Being an Immigrant Kid Is a Tough Job... Or Is It?

Yesterday, I finally watched The Joy Luck Club. I say “finally”, because my Mom gave it to me about a month ago, and I kept procrastinating. Turned out to be a very good movie, very touching. I’m not telling this to my family for fear of being ridiculed and severely humiliated, but I went through a whole box of Kleenex while watching it!

The film is essentially about four families of Chinese immigrants, and their first-generation-American daughters. While I don’t have a daughter, one of the issues raised by the film applied to me and my children – the part when the parents try to push their children too hard.
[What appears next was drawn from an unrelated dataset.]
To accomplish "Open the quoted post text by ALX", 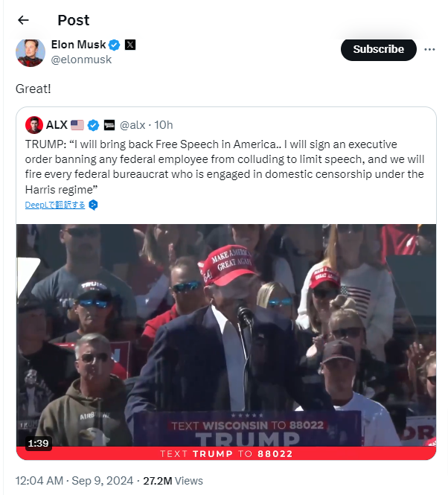I will (223, 166).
I think most immigrant families (at least the ones from the former Soviet Union, China, India, Japan, probably a few other countries) are guilty of it to some degree. I recall Kim having a post about the kids testing for a gifted program and a Japanese mom (if I remember it correctly) giving her son a motivational speech in the bathroom – something along the lines of, “if you fail this test, you’ll fail your family”. In the movie, one mother had her daughter playing chess on the competitive level, and the other one, not to be outdone, sent hers to a piano class. Both girls, in the movie, felt used by their parents.
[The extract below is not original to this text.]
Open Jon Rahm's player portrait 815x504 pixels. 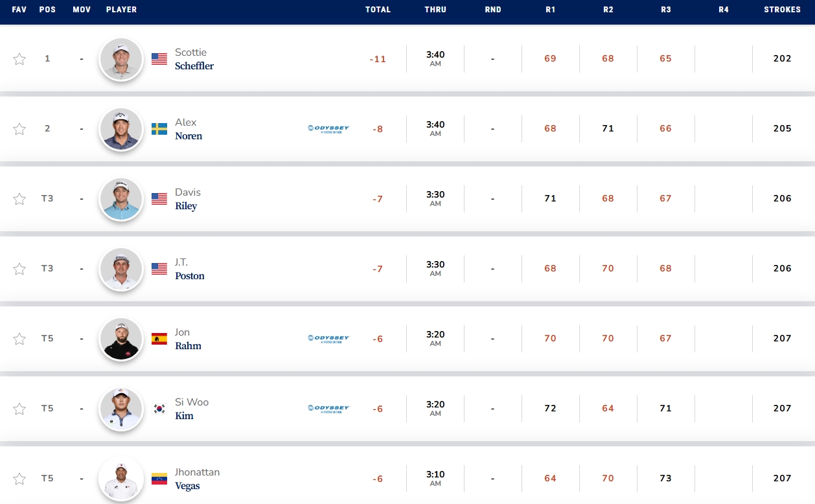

While not all of us go that far, I have to confess that we all want our kids to have good grades, to be in honor/advanced classes, to get a good college education and to have a high-paying job and a good career. Actually, “want” is an understatement –most immigrant families feel that for their children, it is a matter of life and death. The barrier is raised high! I cannot tell you how many times I’ve heard other parents tell me, while simultaneously dying of embarrassment: “One time last year, he got all B’s on his report! Can you imagine? Of course, we grounded him, what else could we do?” (As for me, I have already seen the C’s and D’s on my son’s reports, so all B’s probably wouldn’t faze me).

I guess I never saw it from our kids’ standpoint until I watched the movie yesterday. The poor kids must be really confused. They must think we treat them as extensions of us, telling them how to live their lives. What if they really want to flip burgers all their lives? What if they want a degree in Liberal Arts? What if they really do not care for the money? Aren’t they allowed to make their own choices and live with the consequences of their own mistakes?

This is where I get conflicted. The way I see it, the reason why we push our kids so hard towards the “money-intense” professions is that we want the best for them. And, we’re not sure if we’ll be able to support them if something doesn’t work out in their lives. Heck, take my family. My parents were highly-skilled professionals all their lives, but they were already retired and in their sixties when they came here. They are on welfare now, and live in a government-subsidized apartment. We are doing well, but we’re busting our butts to save something. We have a house in a good school district (as you know, those ain’t cheap) and two kids to put through college. I’ll be surprised if we ever have enough to retire on. In other words, should my kids screw up their lives, they won’t have much of a support system to fall back on. That is why we are trying to teach them skills that could help them to be financially independent later in life. That is why we keep telling them that they will definitely need a scholarship to go to college. That is why we try to make sure they get into the gifted programs and advanced classes. Their children will probably have more choices. They don’t. I feel sorry for them, but such is life.

The problem I have is, right now, I12 started saying that he doesn’t care for his grades. Well, even if he doesn’t care for his grades, I do, because, as I said, he doesn’t have any room for error. How can I drill it into his stubborn teenage head, I have no idea. It makes me so mad! Then I see it with I12’s eyes and think to myself, “Wait, this isn’t fair. Why is it that born-American kids are allowed to get low grades, drop out, not go to college, or, on the other hand, pursue any major they want, and my son isn’t? Who am I to tell him how to live? This is his life, isn’t it?” I’m telling you, it’s so hard to be a wussy mother. Why cannot I just rule with the iron hand and not care what my kids think?

It must feel very odd being a first-generation-American kid. My children have my sympathy. As you can see from this post, they also have a misguided and confused parent who doesn’t know what to do next. Isn’t that just great?